丹波立杭焼の歴史を年代別にかんたんに紹介
平安時代末期 丹波焼の発祥。穴窯を用いた生活用品の生産が始まる。
慶長末期 朝鮮式半地上の登り窯が導入され、蹴りろくろや新しい釉薬技法を用いた生産が開始。
江戸時代前期 茶器類の生産が始まり、篠山藩の保護育成により多くの名工が登場。
江戸末期 新しい釉薬や漉土による陶土の質改善。
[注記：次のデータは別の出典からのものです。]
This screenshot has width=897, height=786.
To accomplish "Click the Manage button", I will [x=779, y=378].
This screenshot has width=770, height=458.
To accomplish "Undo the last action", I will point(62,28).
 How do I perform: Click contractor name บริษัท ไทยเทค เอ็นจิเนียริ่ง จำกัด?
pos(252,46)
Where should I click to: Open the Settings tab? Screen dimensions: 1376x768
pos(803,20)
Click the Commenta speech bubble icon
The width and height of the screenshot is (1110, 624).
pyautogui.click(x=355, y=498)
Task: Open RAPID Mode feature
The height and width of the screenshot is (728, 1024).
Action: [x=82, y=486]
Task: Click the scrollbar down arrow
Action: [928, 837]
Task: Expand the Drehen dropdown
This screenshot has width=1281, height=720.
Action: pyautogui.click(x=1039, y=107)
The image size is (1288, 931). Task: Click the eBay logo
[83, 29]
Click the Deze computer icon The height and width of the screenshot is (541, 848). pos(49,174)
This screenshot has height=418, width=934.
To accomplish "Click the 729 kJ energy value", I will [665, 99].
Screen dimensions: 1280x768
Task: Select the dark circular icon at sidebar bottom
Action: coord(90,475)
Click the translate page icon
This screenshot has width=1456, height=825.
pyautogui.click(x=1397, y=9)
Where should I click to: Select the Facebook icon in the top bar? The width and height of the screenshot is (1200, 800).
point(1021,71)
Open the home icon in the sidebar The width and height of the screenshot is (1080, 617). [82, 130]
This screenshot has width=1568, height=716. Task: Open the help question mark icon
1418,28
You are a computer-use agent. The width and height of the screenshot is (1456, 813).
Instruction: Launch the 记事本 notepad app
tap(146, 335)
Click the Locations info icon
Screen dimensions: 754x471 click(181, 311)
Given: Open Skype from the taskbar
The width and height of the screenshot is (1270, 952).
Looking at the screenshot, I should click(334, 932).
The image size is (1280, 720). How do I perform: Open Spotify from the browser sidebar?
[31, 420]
多彩な模様やさまざまな用途のやきものが生まれる。
昭和20年代 新製品の製造開始。
昭和40年代 民芸品の生産が急増。
昭和52年(1977年) 兵庫県教育委員会による発掘調査で、丹波焼の発祥が平安時代末期であることが確認。
丹波立杭焼の歴史(詳細)
丹波立杭焼の歴史は、平安時代末期から鎌倉時代の初期にさかのぼります。この地域は京都・大阪に近接し、虚空蔵山と和田寺山に挟まれた山間部に位置し、四斗谷川が流れる自然環境に恵まれています。初期の生産では山腹に溝を掘り込んだ穴窯を用い、甕や壺、すり鉢など生活に密着したやきものが生産されていました。慶長末期には、朝鮮式半地上の登り窯が導入され、蹴りろくろや新しい釉薬技法を用いた生産が始まりました。
江戸時代前期には茶器類の生産が始まり、篠山藩の保護育成により多くの名工が腕を競いました。また、江戸末期には新しい釉薬や漉土による陶土の質の改善が進み、多彩な模様やさまざまな用途のやきものが生まれました。昭和20年代には新製品の製造が始まり、40年代には民芸品の生産が急増しました。
昭和52年には、兵庫県教育委員会による発掘調査で、平安時代末期から鎌倉時代初期の作品が出土し、丹波焼の発祥が確認されました。須恵器の窯跡の発見とその出土品から、丹波焼の起源に関する諸説がありますが、丹波焼が須恵器系ではないとする見解もあります。
丹波立杭焼は、時代と共に呼称が変化し、初期は小野原焼と呼ばれ、江戸時代には釜屋時代を迎え、「丹波焼」と総称されるようになりました。江戸時代中期以降、特に明治以降は「立杭焼」と知られるようになり、伝統的工芸品としての指定を受け「丹波立杭焼」と統一されました。この長い歴史の中で、丹波立杭焼はその技術と伝統を守りつつ、暮らしに寄り添うやきものを生み出し続けています。